This month’s Pioneer Square Art Walk, held on Thursday April 2, packed the streets with joyous supporters of the arts. Longer days and warmer weather definitely helped draw the crowd out as well. Art Walk commonly brings out a variety of people, from artists and patrons to first-time attendees. The three shows that caught my eye this month mimicked this natural diversity—Cara Jaye at PUNCH Gallery, Bent + Haygood at G Gibson, and Ryan Sarah Murphy at Platform Gallery. The unifying theme between these three shows is the term assemblage—a collection or gathering of things or people and/or a work of art made by grouping found or unrelated objects.
Cara Jaye at PUNCH Gallery
Dramatic Play Area is a collection of colorful and playful water-based pieces—each inspired by Jaye’s daughter’s early drawings and doodles. These works are interpretations and collages of her daughter’s drawings, and in some cases are even a collaboration. The pieces are layered with recognizable imagery—teddy bears, cookies, flowers, ice cream. The swirling daydream of an everyday child. Jaye’s work provides an adult’s insight to the realm of the child—the joy and fascination with the everyday, indulgent sweets and cute curios. While the majority of us have lost our childlike zest, Jaye’s swirling pieces highlight the power that the lens of the child still has in our adult lives.

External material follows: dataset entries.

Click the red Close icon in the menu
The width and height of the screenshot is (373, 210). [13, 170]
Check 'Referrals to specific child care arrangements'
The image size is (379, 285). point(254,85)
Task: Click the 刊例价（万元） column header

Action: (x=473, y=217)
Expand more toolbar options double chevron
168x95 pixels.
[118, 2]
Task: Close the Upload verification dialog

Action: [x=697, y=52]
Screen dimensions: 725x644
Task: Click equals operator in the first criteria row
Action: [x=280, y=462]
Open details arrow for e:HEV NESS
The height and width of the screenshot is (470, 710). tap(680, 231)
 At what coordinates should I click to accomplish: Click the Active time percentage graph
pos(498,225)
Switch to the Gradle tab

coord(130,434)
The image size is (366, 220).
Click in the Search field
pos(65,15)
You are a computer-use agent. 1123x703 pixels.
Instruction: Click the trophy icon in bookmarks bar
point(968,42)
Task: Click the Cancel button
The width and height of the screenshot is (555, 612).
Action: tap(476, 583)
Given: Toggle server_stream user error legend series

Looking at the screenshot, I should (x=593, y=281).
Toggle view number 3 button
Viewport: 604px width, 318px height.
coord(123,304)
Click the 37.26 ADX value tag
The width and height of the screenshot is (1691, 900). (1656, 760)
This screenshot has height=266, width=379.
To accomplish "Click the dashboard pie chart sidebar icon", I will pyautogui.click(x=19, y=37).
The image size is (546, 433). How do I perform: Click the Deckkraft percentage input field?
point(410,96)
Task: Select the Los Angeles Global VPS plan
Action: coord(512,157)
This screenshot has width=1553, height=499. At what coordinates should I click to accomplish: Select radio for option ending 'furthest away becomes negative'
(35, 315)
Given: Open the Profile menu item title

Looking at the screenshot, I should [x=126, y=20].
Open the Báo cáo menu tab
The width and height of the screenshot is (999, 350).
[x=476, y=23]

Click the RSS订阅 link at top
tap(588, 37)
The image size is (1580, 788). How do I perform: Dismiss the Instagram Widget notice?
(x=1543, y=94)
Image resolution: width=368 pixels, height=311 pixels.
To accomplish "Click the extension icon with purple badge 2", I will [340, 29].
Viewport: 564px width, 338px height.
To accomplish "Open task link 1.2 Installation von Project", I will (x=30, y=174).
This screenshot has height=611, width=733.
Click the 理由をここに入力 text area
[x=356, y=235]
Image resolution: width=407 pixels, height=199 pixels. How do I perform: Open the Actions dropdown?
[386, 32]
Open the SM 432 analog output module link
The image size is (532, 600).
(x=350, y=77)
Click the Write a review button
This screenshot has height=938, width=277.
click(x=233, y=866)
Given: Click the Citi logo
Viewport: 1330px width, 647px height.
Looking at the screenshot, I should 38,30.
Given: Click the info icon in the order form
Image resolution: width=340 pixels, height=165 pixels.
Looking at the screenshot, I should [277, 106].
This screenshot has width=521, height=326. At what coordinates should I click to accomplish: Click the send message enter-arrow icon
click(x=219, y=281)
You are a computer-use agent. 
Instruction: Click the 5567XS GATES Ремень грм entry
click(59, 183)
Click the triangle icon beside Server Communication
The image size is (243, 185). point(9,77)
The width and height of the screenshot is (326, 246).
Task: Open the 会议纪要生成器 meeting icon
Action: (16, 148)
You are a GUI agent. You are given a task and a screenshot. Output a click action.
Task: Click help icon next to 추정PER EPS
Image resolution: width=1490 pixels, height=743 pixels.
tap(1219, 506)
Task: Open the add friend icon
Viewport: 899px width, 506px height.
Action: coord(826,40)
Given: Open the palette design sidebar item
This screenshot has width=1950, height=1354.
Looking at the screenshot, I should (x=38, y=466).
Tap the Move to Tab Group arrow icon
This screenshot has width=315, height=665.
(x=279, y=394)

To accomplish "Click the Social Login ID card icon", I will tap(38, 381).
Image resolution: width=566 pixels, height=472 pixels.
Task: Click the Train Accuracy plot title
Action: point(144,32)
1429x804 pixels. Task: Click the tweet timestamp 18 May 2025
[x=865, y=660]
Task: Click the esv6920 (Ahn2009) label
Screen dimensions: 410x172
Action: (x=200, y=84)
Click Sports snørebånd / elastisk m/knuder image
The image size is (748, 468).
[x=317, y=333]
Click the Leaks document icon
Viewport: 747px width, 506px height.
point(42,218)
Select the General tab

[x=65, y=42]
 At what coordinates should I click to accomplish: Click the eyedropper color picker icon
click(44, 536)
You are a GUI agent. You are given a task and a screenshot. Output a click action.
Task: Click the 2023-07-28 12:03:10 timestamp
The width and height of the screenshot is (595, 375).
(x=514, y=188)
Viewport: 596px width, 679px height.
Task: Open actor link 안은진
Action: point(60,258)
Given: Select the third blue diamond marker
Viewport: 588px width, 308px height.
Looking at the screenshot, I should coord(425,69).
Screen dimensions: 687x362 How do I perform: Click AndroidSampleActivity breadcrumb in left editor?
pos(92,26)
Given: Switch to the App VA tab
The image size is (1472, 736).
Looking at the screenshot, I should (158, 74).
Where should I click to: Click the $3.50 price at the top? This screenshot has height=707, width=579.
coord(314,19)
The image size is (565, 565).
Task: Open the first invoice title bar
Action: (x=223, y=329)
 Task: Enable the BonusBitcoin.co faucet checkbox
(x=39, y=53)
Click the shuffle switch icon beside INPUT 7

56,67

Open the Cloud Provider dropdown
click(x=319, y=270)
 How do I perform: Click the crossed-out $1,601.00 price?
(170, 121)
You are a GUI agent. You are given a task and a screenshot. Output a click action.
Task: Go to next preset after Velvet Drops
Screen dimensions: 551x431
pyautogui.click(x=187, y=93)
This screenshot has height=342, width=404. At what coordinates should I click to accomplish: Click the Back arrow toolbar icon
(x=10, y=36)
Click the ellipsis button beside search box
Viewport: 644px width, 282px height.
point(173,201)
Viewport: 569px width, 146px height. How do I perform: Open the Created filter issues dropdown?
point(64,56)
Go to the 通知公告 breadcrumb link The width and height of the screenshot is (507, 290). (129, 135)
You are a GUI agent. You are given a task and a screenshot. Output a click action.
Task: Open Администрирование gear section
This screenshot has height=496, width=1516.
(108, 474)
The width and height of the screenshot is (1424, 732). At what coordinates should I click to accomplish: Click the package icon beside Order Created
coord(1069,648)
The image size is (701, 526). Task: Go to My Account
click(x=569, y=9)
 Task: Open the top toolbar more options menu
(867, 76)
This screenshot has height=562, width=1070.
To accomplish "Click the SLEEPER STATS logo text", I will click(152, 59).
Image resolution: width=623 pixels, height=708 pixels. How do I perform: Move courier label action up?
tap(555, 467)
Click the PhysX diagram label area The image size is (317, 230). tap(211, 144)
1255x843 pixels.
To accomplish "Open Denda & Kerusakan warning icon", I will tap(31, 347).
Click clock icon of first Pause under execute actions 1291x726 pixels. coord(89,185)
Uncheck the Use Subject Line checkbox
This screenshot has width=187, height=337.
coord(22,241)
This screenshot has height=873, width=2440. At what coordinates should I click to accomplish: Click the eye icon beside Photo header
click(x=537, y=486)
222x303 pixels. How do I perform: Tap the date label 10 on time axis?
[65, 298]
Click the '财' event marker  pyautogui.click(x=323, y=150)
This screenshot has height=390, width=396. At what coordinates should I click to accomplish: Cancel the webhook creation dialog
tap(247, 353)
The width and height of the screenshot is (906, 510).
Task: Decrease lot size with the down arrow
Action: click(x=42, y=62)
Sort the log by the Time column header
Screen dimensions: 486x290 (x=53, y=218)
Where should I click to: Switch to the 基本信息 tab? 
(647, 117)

Blake Haygood at G. Gibson
This month’s show at G. Gibson is a joint presentation of Blake Haygood’s and Gala Bent’s work. The deftly crafted works are vastly different, but the two artists’ works stand beautifully together. Haygood’s simplicity of form and color yet allows for ambiguity, a unity of opposites, starting with creation and destruction; geometric fragments on a solid block of color can be blowing apart and/or coalescing. In his artist statement, Haygood explains, “My work is about entropy, disorder, randomness, decline, and unpredictability but also hope and humor.” Haygood’s work is a beautiful rendering of the juxtapositions and contradictions on encounters day by day.
Ryan Sarah Murphy at Platform Gallery
Ryan Sarah Murphy’s exhibit at Platform Gallery features the New York-based artist’s latest collage work, which as a medium is the epitome of uniting disjointed and distinct elements. Murphy states, “My current work consists of wall-mounted, collaged constructions made of found cardboard, a highly utilized, indispensable and yet seemingly valueless component of daily life.” The majority of Murphy’s pieces for this show are brightly colored, abstracted forms with a strong sense of geometry. The conventional perception of cardboard as trash is circumvented in Murphy’s Site Lines. The presentation of these cardboard pieces in a gallery setting changes the viewer’s perception of the material. Murphy states, “I am interested in how this simple, abundant and inherently impermanent material can be structured into quiet surfaces conveying both formation and dilapidation simultaneously.”